• Task input:
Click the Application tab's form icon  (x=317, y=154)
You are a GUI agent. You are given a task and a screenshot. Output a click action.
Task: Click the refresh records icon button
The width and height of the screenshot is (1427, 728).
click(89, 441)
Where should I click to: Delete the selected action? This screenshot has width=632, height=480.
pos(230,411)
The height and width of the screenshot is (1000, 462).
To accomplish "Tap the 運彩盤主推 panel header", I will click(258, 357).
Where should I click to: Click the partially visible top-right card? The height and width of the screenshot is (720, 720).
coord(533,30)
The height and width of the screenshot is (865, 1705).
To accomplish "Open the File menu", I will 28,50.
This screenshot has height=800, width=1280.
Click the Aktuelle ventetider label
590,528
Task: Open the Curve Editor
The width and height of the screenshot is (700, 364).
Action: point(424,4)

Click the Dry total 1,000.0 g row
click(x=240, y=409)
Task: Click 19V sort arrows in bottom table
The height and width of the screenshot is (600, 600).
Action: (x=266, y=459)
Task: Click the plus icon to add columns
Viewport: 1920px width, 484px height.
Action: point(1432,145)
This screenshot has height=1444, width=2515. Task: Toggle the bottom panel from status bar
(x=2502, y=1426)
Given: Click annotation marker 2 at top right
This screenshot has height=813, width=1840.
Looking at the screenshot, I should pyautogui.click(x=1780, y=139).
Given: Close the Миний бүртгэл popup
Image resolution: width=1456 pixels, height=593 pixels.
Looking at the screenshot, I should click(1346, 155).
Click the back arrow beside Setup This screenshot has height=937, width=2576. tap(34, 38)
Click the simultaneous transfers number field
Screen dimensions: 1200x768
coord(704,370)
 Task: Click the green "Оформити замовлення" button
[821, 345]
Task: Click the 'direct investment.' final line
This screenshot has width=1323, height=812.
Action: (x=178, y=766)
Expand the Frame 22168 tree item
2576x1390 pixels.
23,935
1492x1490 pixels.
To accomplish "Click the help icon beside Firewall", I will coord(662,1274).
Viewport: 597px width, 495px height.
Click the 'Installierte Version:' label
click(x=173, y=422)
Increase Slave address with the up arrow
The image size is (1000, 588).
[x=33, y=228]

• Stated exercise: Could you rewrite these lines, putting "symbol" in place of "icon" and leaving everything else the same?

• Finished exercise:
Click the Application tab's form symbol  (x=317, y=154)
You are a GUI agent. You are given a task and a screenshot. Output a click action.
Task: Click the refresh records symbol button
The width and height of the screenshot is (1427, 728).
click(89, 441)
Where should I click to: Delete the selected action? This screenshot has width=632, height=480.
pos(230,411)
The height and width of the screenshot is (1000, 462).
To accomplish "Tap the 運彩盤主推 panel header", I will click(258, 357).
Where should I click to: Click the partially visible top-right card? The height and width of the screenshot is (720, 720).
coord(533,30)
The height and width of the screenshot is (865, 1705).
To accomplish "Open the File menu", I will 28,50.
This screenshot has height=800, width=1280.
Click the Aktuelle ventetider label
590,528
Task: Open the Curve Editor
The width and height of the screenshot is (700, 364).
Action: point(424,4)

Click the Dry total 1,000.0 g row
click(x=240, y=409)
Task: Click 19V sort arrows in bottom table
The height and width of the screenshot is (600, 600).
Action: (x=266, y=459)
Task: Click the plus symbol to add columns
Viewport: 1920px width, 484px height.
Action: point(1432,145)
This screenshot has height=1444, width=2515. Task: Toggle the bottom panel from status bar
(x=2502, y=1426)
Given: Click annotation marker 2 at top right
This screenshot has height=813, width=1840.
Looking at the screenshot, I should pyautogui.click(x=1780, y=139).
Given: Close the Миний бүртгэл popup
Image resolution: width=1456 pixels, height=593 pixels.
Looking at the screenshot, I should click(1346, 155).
Click the back arrow beside Setup This screenshot has height=937, width=2576. tap(34, 38)
Click the simultaneous transfers number field
Screen dimensions: 1200x768
coord(704,370)
 Task: Click the green "Оформити замовлення" button
[821, 345]
Task: Click the 'direct investment.' final line
This screenshot has width=1323, height=812.
Action: (x=178, y=766)
Expand the Frame 22168 tree item
2576x1390 pixels.
23,935
1492x1490 pixels.
To accomplish "Click the help symbol beside Firewall", I will coord(662,1274).
Viewport: 597px width, 495px height.
Click the 'Installierte Version:' label
click(x=173, y=422)
Increase Slave address with the up arrow
The image size is (1000, 588).
[x=33, y=228]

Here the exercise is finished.